Instructions for the task:
Lines in the data below that contain the word "computer" are to be copied.

Records shown START

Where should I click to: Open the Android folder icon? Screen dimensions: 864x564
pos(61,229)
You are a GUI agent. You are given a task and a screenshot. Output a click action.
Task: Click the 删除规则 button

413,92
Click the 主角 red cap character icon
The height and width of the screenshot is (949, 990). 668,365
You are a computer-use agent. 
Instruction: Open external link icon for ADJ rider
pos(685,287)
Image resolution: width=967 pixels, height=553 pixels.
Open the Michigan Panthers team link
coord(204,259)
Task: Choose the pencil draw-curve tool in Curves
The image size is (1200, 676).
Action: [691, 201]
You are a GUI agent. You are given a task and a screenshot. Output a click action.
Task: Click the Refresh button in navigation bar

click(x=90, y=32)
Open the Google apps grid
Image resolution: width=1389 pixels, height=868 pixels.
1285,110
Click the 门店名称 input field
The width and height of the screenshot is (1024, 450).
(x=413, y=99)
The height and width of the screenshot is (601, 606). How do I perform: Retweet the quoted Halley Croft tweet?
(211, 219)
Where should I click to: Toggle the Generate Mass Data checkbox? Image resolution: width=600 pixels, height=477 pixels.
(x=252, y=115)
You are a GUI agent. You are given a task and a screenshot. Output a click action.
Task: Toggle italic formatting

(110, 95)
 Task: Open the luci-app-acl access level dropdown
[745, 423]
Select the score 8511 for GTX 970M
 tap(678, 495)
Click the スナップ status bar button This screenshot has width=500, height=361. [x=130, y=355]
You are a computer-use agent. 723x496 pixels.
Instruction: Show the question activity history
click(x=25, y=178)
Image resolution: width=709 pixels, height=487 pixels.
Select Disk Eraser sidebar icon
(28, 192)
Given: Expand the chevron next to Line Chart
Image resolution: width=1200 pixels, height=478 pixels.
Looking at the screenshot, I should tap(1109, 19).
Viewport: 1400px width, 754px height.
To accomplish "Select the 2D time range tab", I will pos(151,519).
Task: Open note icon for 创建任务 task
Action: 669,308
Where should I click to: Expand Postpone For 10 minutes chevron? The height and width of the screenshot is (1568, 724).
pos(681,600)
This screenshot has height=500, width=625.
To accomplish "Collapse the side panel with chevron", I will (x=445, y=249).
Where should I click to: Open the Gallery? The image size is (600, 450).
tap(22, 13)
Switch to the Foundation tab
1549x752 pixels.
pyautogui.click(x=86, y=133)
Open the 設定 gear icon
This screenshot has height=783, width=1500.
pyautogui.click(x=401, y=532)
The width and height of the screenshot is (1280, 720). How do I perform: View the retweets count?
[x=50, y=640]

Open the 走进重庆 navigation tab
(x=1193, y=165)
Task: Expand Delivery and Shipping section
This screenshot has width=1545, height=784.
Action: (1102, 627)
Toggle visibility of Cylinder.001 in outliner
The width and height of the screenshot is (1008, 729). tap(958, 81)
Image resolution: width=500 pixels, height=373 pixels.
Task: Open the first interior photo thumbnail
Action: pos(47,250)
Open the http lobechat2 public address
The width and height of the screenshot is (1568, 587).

Records shown END

Exercise result:
You are a computer-use agent. 
You are a computer-use agent. 723x496 pixels.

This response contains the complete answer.